PGMs - cost benchmarking
Fundamental to SFA (Oxford)’s research and analysis of current and future PGM markets is our database of all the main producers and juniors, whose mine performance and profitability are meticulously modelled and extrapolated to 2030 and beyond. Our unique database, based on bottom-up, shaft-by-shaft analysis, enables us to track year by year the cost and profit dynamics within each operation. This analysis pinpoints and explains an individual producer’s position on the cost curve, enabling us to devise strategies to improve the operation’s profitability.
Our benchmarking is derived using weighted individual producer statistics to evaluate the total cash costs in dollars and rand per refined 4E PGM ounce, platinum ounce, and equivalent platinum ounce. Cost data include by-product producers in North America and Russia (Norilsk Nickel) and all the primary PGM producers in South Africa, North America, Zimbabwe and Russia, as well as the emerging junior companies, thereby covering more than 90% of global primary production. The cost modelling also computes varying configurations, such as the cost per platinum ounce only. These extrapolations give an overview of PGM producers, in addition to providing an in-depth understanding of cost characteristics and profit dynamics, which takes account of by-product revenues. All operations are profiled as stand-alone mines, and not in terms of attributable ounces. The analysis of producer costs focuses initially on performances in 2005, then on cost profiles, including those of new producers, for specific intervals out to 2030 and beyond.

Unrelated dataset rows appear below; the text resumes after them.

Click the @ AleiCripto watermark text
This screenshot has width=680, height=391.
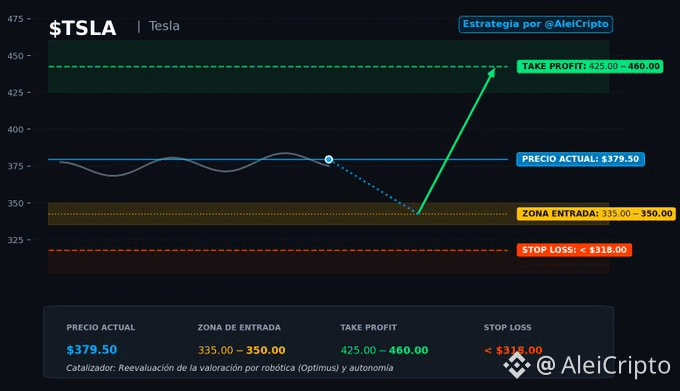(x=603, y=365)
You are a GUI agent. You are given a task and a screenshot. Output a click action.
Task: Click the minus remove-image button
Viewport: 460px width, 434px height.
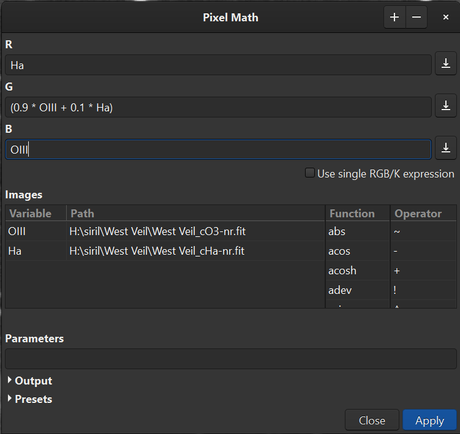416,17
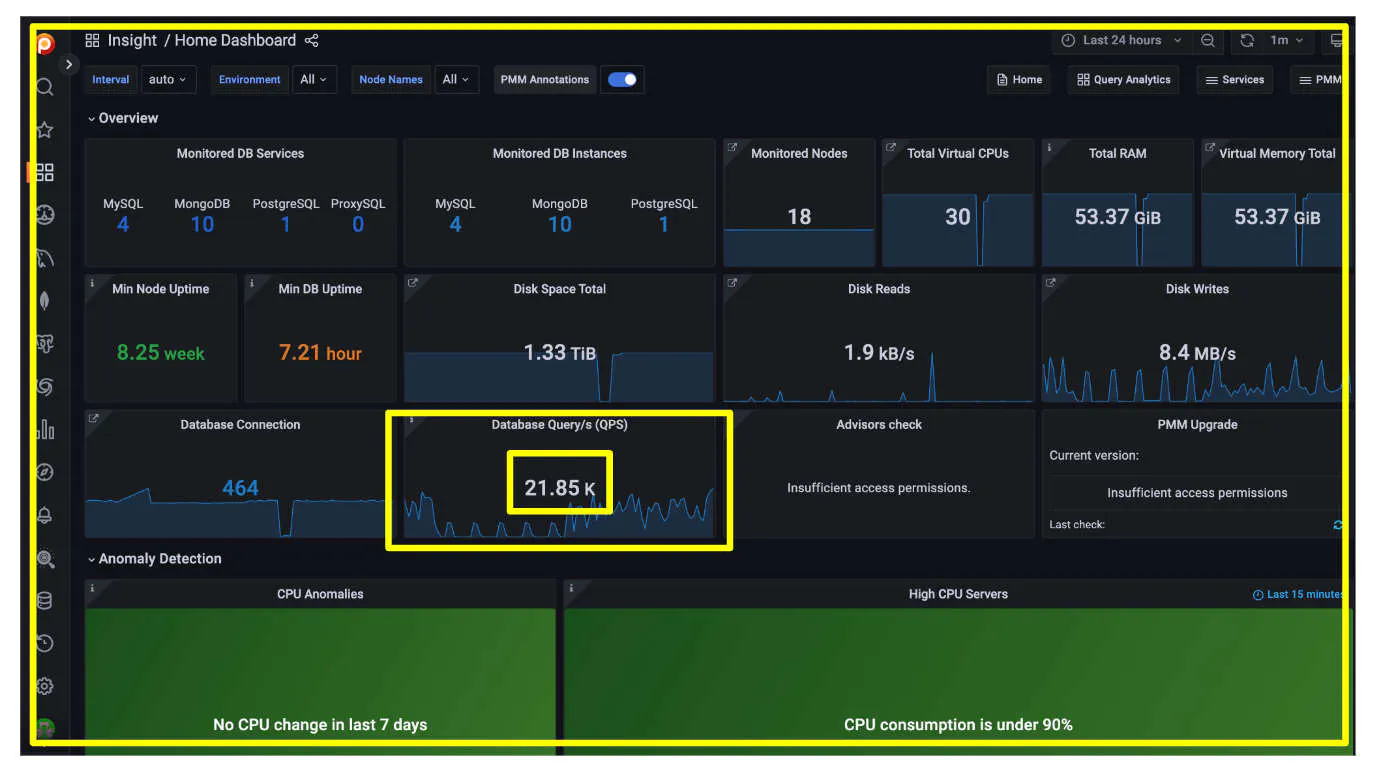Screen dimensions: 1374x770
Task: Open the search icon in sidebar
Action: [x=44, y=87]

The costs of these producers are adjusted to reflect the proportion of their revenues from 4E as a share of total producer revenues. This ratio is also applied to the base metal credit calculations which compute net total cash costs and margins per 4E oz.
SFA (Oxford)’s cost and benchmarking analysis can be tailored and adjusted to meet the requirements of individual producers including the selection of the most relevant peer group, expansion of models to cover costs on a 6E basis, as well as exchange rate scenarios to account for potential changes in the relevant producing economies.